As Atlanta United fans, we mostly know the Chicago Fire from the 4-0 pummeling the Five Stripes handed them in Week 3 at Bobby Dodd. Granted, they were at 10 men for the majority of the game, but domination was already in evidence early. That looked like a team in need of serious help.
Consider this also: the Fire had finished dead last in MLS the past two seasons, amassing a paltry 30 points in 2015 and 31 in 2016.
However, right now, the Fire are in second place in both the Eastern Conference and Supporters’ Shield standings, on total points and on points per game. Their 25 points to date from 14 games is already close to matching their totals for the past two seasons.
So what happened?
Well, the obvious answer is that they went out and signed Bastian Schweinsteiger as a Designated Player (Schweini’s first game for the Fire was the week after the Atlanta game). But that’s only part of the story; one player does not usually make a team better. In this case, however, it looks like he was the last piece of the puzzle.
Chicago had already made several significant changes to boost their roster. They had two Designated Players in David Accam and Nemanja Nikolic, both rather younger than Schweini, although not quite in the Atlanta youth mold. They had also made two significant midfield acquisitions in the off-season in Dax McCarty and Juninho.
Those two signings were a big reason many pundits expressed surprise at the splashy big name signing. Where exactly was Schweinsteiger going to fit in an already strengthened midfield? Not to mention the fact that he had been struggling at Manchester United, both with injuries and playing time. On top of that, the Chicago Fire have a long but mixed history with Designated Players, going all the way back to 2007 and the original class of DPs with Cuauhtemoc Blanco, but also one of the biggest DP flops, Nery Castillo.

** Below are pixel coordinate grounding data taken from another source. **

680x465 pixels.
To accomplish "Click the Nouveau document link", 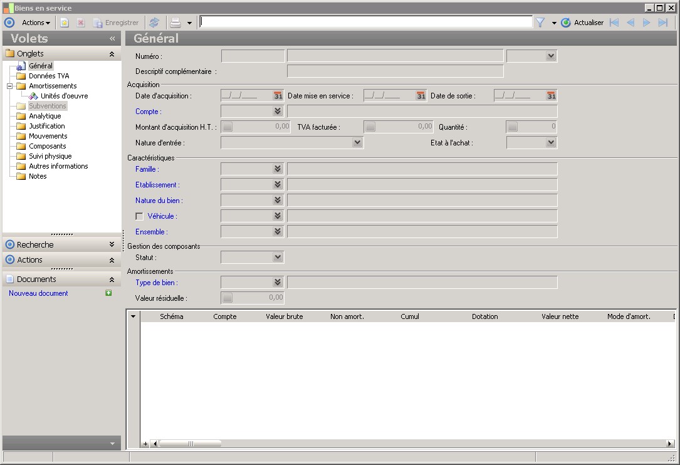I will coord(38,293).
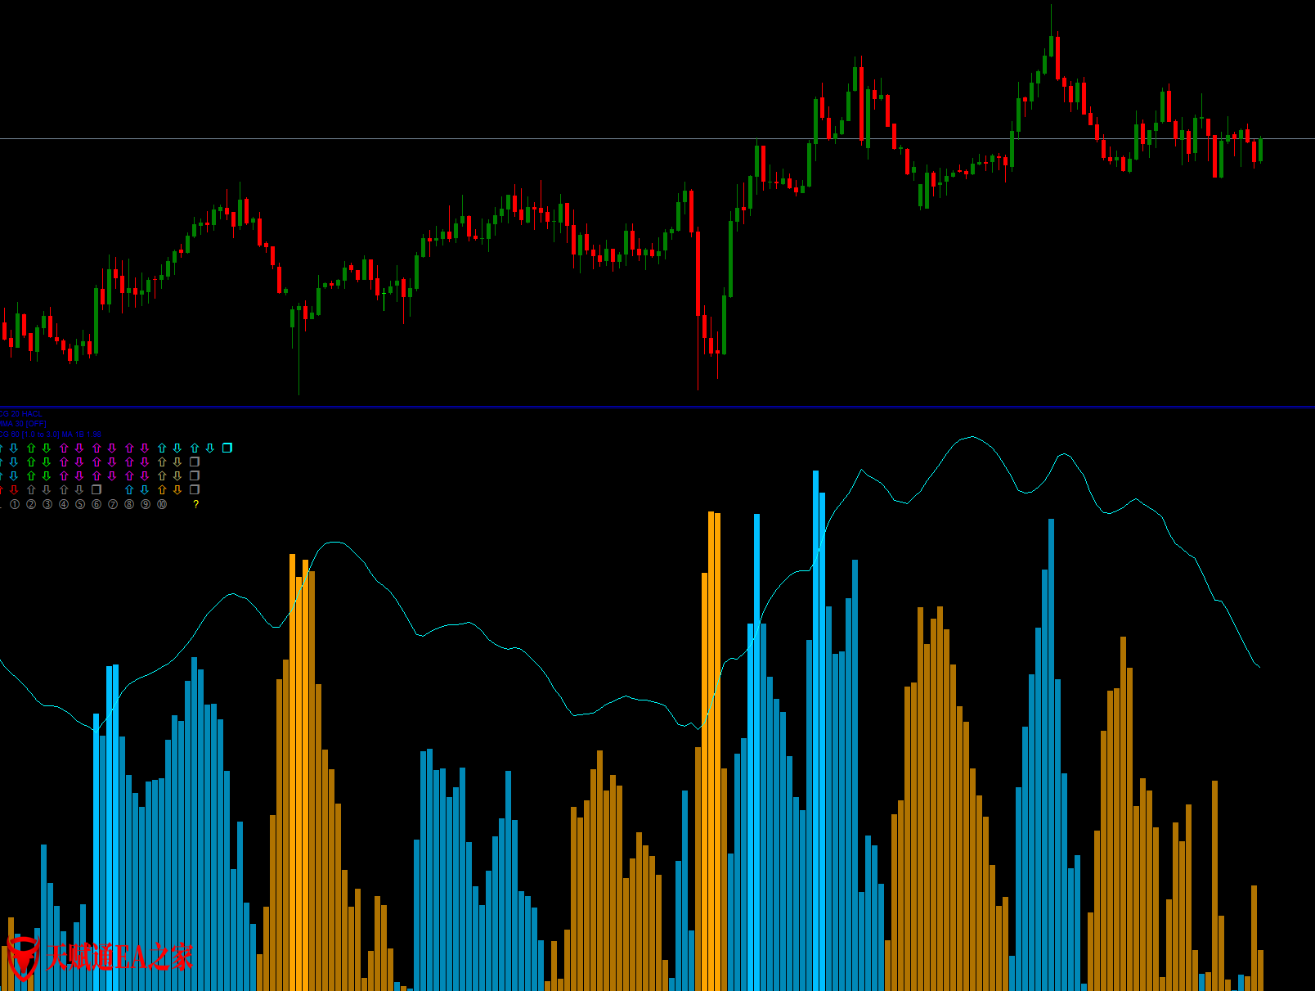Screen dimensions: 1315x991
Task: Click the CG 20 HACL indicator label
Action: pyautogui.click(x=21, y=414)

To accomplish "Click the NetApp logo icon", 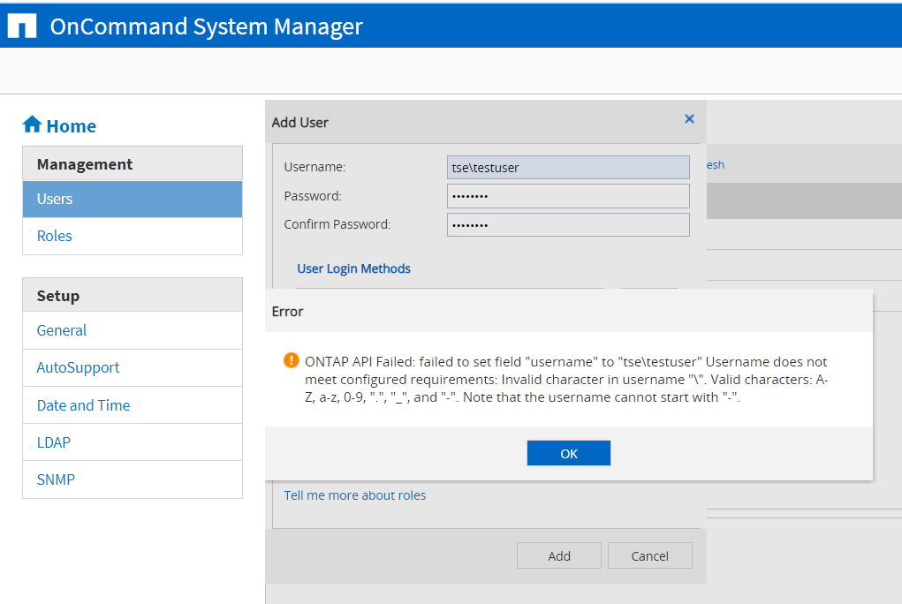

Well, for a couple of weeks at least, it seems they really didn’t know what they were going to do with him, or with their other signings for that matter. In the first five weeks of the season, Chicago played a total of four different formations (4-2-3-1, 4-4-2, 4-3-3 and 3-4-3), and three different formations in Schweinsteiger’s first three games (4-3-3, 3-4-3 and 4-2-3-1). They finally settled on a system, and have played a 4-2-3-1 consistently for the past 8 games.
However, they have shuffled their players around a fair bit; every field player who has started more than one game has played in at least two different positions. Schweinsteiger, for example, has played in four different positions so far (left attacking mid, left central mid, central attacking mid and right holding mid). However, they seem to have arrived at a preferred first XI, which looks like this:
In some games, Matt Polster has played in place of Drew Conner. However, both appear to have supplanted Michael Harrington, who was the starter at right back for the first few games.

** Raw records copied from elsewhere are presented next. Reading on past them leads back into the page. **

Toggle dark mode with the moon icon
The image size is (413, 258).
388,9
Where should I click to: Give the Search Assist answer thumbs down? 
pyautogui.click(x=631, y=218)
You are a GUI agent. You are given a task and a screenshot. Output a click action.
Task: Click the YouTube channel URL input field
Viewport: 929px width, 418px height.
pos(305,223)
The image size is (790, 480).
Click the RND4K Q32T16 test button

The player who seems to have lost out the most in this ongoing reshuffle is Juninho, who has played in only 9 games and started only 7. Our friends over at Hot Time in Old Town think he may be on his way out. Also, Jorge Bava, who was the starting goalkeeper at the beginning of the season has been benched in favor of Matt Lampson, who has played the last four games.

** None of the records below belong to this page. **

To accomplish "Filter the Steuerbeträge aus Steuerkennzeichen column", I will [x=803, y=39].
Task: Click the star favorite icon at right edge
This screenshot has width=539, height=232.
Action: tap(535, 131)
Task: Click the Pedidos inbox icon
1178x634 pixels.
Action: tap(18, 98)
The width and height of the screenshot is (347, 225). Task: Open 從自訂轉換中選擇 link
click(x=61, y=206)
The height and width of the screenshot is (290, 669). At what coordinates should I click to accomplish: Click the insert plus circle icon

Now, compare that lineup to the lineup for the last game of 2016 (which was against Toronto FC):
Only four players (plus Polster) in common. A substantial shake-up. Note that David Arshakyan was just offered a loan to the USL’s Tulsa Roughnecks, which he apparently refused. Overall, of the 27 players on the 2016 roster, only 17 remain in 2017 and most of those are not playing other than in substitute roles.
Perhaps the most surprising holdover is coach Veljko Paunovic, who managed the club through the two previous disastrous seasons. That he is still at the helm indicates a remarkable degree of faith on the part of the front office. However, after two years and considerable tweaking, he appears to have finally gotten a team to his liking.
But how well is this team actually performing? As explained above, they are sitting pretty in second place. Interestingly, in second place in the Western Conference are the Houston Dynamo, with whom they share a critical problem. That is, they are terrible on the road. Well, not quite as bad as Houston (who are 0-6-1 away), but at 1-3-3 they are hardly stellar.
They are also fairly poor at scoring goals, standing at 6th in the East on goals per game (1.64). They are however defensively strong, allowing only 1.14 goals per game for 2nd in the East. On goal differential they are 4th at 0.50.
Finally, they appear to be heavily dependent on their holding midfield tandem of McCarty and Schweinsteiger, who have quickly developed a strong partnership much in the same way as our Jeff Larentowicz and Carlos Carmona. Dax McCarty is with the US national team preparing for the Trinidad & Tobago game this week and will be unavailable for Saturday’s game with Atlanta (he is their only call-up).
All these issues were in evidence in their game Sunday at Orlando City, in which without McCarty they managed only a 0-0 draw against a team that were down to ten men after 26 minutes and nine men after 66. Paunovic was not happy.
On the other hand, they are 6-0-1 at home, the only blemish being a somewhat unexpected tie with the Montreal Impact, appropriately on April 1st. Toyota Park is something of a fortress for them.
Just like the Five Stripes, the Fire are a work in process, but for very different reasons. Saturdays’ game will be an exercise in the unpredictable.